For Nazirahk, the connection between food and health was obvious.
“I always knew where my food was coming from, but, moving to the city, you realize a lot of people have no clue how their food gets to them,” Nazirahk explains. “As a holistic health practitioner, introducing people to whole, non-processed foods not only connects them to the food system, but also improves their nutrition and health.”
Nazirahk founded Purple Mountain Organics in 2004 out of his desire to help others grow food and support the local foods and sustainability movement. Since 2010, Purple Mountain Organics has been doing research and custom farm work at the University of DC-CAUSES Firebird Farm in Beltsville, MD, where food is grown for local non-profits. Through this work, Nazirahk has expanded his reach, assisting farmers across the Mid-Atlantic with small-scale grain production.
Beyond growing food for donation, Nazirahk also grows grains (local rice, heirloom wheat, oats, beans, and dry beans) to sell at local markets. Through his products, Nazirahk introduces people to different types of grains to incorporate into their diets. Grains aren’t typically grown on a small scale in the U.S., because they need to be processed with large, expensive machinery or by hand, which can be very time consuming, to make them into a product. Nazirahk and a few other farmers are part of an innovative movement to bring small scale grain production back as part of the local foods movement. Nazirahk imports used Japanese farming equipment. Because of limited land for agriculture, some Japanese farmers use smaller sized equipment—making the equipment perfect for small scale farms.
Nazirahk is also innovating more sustainable practices in his farming. Recently, he has been trying to reduce the amount of plastic used in the process, based on research on the negative effects of plastic on soil health. He is also looking to reduce tillage, and to grow an increasing diversity of crops, including uncommon products.
“We do everything we can to keep the carbon in the soil and help bring life back to the land,” Nazirahk says. “Healthy soil is essential for our food to keep its nutrients.”
Nazirahk believes the public is viewing local farms like his differently since the COVID-19 pandemic. When global supply chains were disrupted, regional farms filled the gaps in providing resources to those in need. People are looking to regional production of food crops including grain for human consumption more for support and can see how important it is to have resources nearby. Nazirahk hopes this shift can be a pathway to focus more on local, regenerative agriculture, so food can be grown within the regions where it is consumed.

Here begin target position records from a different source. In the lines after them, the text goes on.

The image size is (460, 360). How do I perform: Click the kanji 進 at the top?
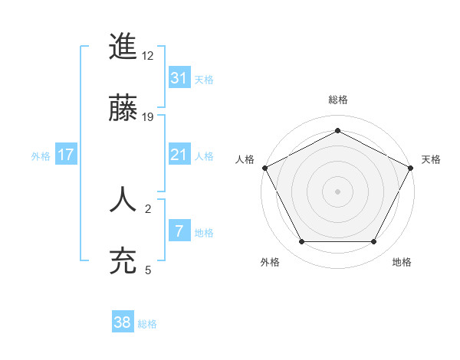[x=123, y=47]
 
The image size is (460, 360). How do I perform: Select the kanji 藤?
[x=123, y=108]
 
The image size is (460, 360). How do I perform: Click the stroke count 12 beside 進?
[x=148, y=55]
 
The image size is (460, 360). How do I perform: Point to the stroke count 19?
[x=148, y=116]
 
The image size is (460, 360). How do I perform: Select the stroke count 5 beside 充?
[x=148, y=270]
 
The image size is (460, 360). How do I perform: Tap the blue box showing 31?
[x=179, y=78]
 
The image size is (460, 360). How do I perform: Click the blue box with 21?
[x=179, y=155]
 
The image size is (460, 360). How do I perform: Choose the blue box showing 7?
[x=179, y=231]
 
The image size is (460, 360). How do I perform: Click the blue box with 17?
[x=66, y=155]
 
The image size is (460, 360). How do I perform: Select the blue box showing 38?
[x=123, y=323]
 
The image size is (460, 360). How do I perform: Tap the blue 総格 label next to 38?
[x=147, y=325]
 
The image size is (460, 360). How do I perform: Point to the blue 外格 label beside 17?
[x=41, y=156]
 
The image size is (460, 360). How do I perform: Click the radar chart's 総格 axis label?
[x=337, y=100]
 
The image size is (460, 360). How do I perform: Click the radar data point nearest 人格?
[x=264, y=167]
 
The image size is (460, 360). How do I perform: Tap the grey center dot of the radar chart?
[x=337, y=191]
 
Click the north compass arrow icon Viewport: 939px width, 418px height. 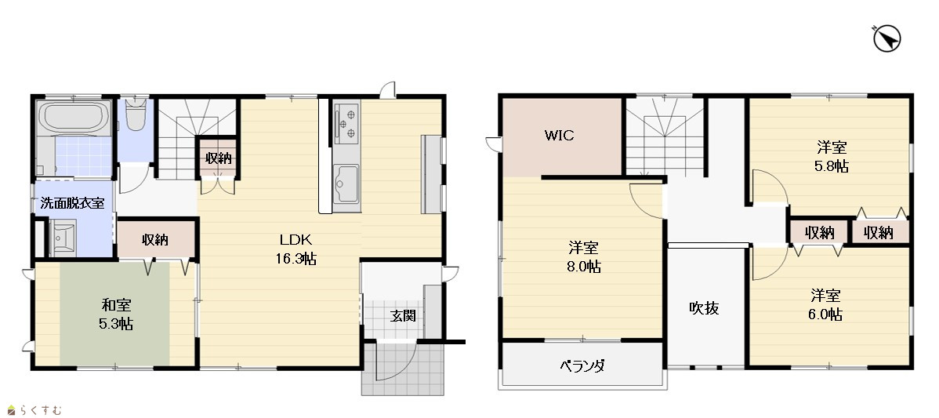887,39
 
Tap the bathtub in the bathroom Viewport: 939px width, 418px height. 74,118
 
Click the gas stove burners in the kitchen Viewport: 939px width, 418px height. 346,123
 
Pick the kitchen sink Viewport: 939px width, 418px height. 346,184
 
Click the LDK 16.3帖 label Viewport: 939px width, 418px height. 295,249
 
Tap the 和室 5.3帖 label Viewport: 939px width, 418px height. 116,315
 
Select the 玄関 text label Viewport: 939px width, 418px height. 403,315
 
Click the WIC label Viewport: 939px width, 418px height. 559,136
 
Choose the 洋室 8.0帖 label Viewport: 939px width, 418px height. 583,257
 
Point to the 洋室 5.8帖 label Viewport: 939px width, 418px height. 832,157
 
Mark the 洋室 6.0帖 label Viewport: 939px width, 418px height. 825,305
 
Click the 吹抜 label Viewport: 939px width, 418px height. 704,308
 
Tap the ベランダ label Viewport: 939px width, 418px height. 582,365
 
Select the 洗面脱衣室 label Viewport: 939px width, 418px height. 72,203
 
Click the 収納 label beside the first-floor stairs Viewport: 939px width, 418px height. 218,158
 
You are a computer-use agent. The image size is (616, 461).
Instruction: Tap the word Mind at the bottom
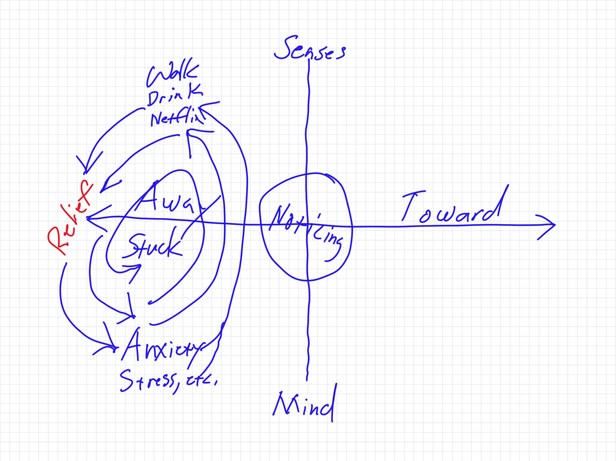[304, 404]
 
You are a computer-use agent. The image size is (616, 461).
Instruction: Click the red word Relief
[70, 217]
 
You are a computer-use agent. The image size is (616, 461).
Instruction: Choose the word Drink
[175, 96]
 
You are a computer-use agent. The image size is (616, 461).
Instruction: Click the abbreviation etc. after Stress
[201, 381]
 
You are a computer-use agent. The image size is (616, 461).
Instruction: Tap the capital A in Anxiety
[133, 345]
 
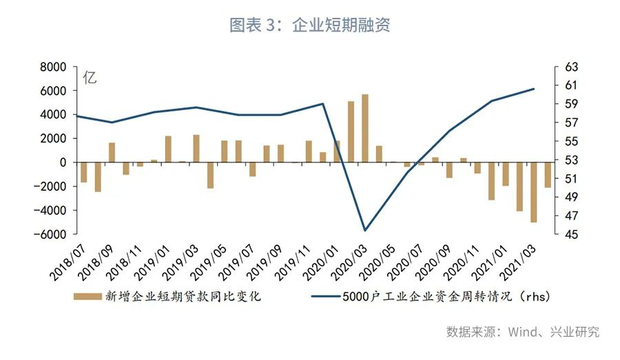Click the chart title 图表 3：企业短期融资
pos(310,26)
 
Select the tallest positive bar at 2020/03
pos(365,128)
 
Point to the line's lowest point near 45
pos(365,230)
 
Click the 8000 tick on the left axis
pos(52,67)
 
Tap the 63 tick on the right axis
pos(573,67)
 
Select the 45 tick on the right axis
pos(573,234)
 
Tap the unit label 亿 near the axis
pos(90,78)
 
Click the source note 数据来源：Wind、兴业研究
pos(523,332)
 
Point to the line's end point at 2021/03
pos(534,89)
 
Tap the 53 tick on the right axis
pos(573,160)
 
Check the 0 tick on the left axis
pos(63,162)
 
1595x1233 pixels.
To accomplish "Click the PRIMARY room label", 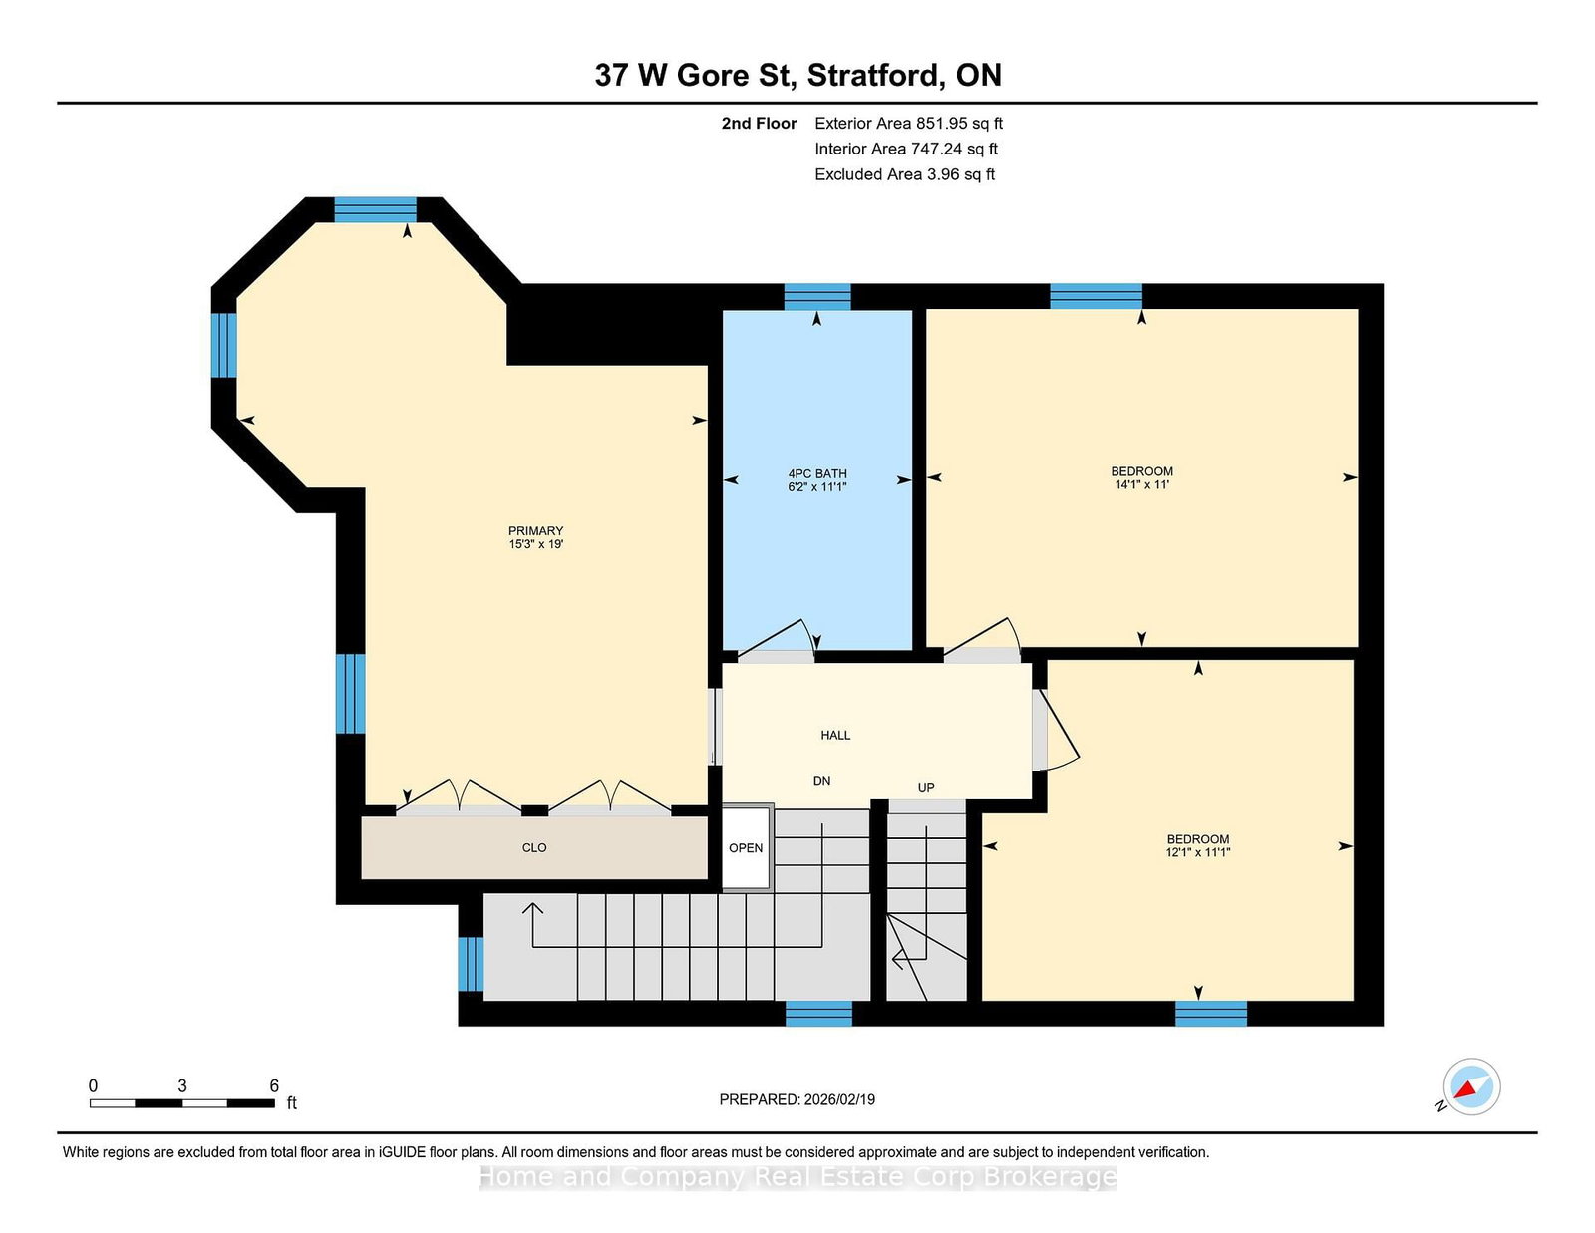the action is pos(536,530).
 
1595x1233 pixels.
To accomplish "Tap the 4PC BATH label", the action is pos(817,474).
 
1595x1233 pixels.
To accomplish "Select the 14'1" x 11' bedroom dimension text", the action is pos(1141,485).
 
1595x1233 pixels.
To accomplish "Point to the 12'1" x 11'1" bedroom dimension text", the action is pos(1198,853).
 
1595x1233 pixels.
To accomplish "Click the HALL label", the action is pos(835,735).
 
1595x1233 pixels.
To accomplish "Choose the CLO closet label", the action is pos(534,847).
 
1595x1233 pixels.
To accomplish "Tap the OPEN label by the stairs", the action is pos(746,847).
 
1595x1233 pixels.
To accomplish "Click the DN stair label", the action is pos(822,781).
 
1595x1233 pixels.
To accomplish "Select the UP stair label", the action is pos(926,788).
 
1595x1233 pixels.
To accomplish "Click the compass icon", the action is pos(1471,1086).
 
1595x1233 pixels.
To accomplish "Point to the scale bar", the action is pos(182,1103).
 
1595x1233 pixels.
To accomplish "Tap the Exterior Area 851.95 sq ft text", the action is pos(909,124).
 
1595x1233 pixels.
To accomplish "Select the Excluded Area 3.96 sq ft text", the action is pos(905,174).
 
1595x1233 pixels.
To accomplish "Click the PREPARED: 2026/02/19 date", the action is pos(798,1099).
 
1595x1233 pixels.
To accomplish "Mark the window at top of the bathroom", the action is pos(817,296).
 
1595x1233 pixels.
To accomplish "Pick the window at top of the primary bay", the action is pos(375,210).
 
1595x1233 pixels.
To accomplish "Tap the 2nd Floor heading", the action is pos(759,124).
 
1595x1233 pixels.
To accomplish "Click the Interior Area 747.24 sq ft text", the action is pos(906,149).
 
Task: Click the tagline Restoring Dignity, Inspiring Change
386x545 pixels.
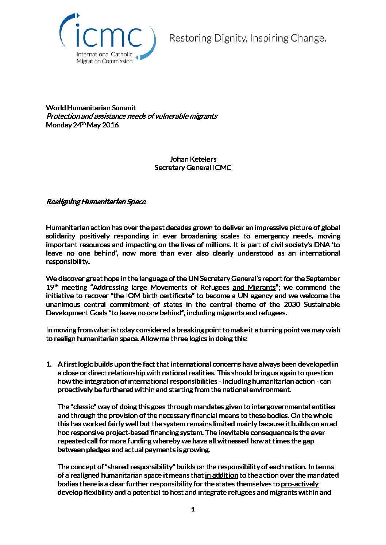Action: click(x=247, y=38)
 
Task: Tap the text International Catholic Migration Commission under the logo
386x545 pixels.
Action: click(x=104, y=58)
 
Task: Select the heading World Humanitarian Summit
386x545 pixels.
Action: click(x=91, y=108)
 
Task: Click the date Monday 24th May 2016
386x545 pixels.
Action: click(x=82, y=125)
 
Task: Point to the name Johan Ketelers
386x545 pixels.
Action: click(x=193, y=159)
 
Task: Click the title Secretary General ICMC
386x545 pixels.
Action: click(x=193, y=167)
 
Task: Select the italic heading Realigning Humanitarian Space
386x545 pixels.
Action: click(x=96, y=202)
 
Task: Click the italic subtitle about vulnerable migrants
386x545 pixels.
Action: click(x=131, y=116)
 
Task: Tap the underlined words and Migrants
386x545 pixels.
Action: click(x=254, y=287)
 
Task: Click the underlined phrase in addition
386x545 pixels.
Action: click(x=221, y=475)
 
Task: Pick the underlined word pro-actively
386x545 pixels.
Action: click(x=300, y=484)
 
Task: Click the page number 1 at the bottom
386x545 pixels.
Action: click(x=193, y=509)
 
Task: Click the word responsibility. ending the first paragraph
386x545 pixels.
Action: click(x=67, y=262)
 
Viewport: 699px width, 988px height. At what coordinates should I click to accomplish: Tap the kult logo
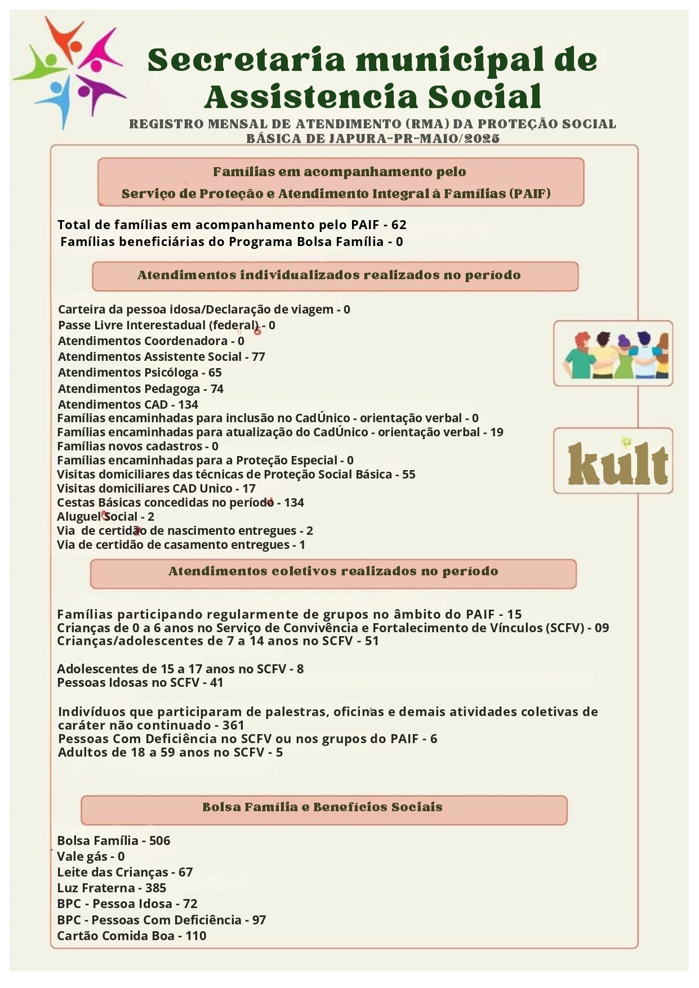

As successful as Nazirahk has been, farming within urban or peri-urban areas does not come without challenges. Land is extremely expensive in Maryland and D.C., especially for urban or peri-urban farmers. Being a contract farmer made sense for Nazirahk and he enjoys the flexibility it allows, but it also shows how difficult it is to obtain land, especially for Black farmers.
“I would estimate about 1% of farmers are Black because of historic policies and inequities,” Nazirahk says. “There needs to be greater land justice in agriculture, which would begin to reverse historic inequities and make agriculture more inclusive.”
Through his work, Nazirahk has witnessed how urban and peri-urban farms have strengthened community health, not only through nutrition, but also by healing trauma, empowering individuals, and forming deeper ties among people and the land. Nazirahk advocates for everyone to be involved in changing the food system: “If we want to change the way we live for the better, growing your own food is one of the most revolutionary things you can do.”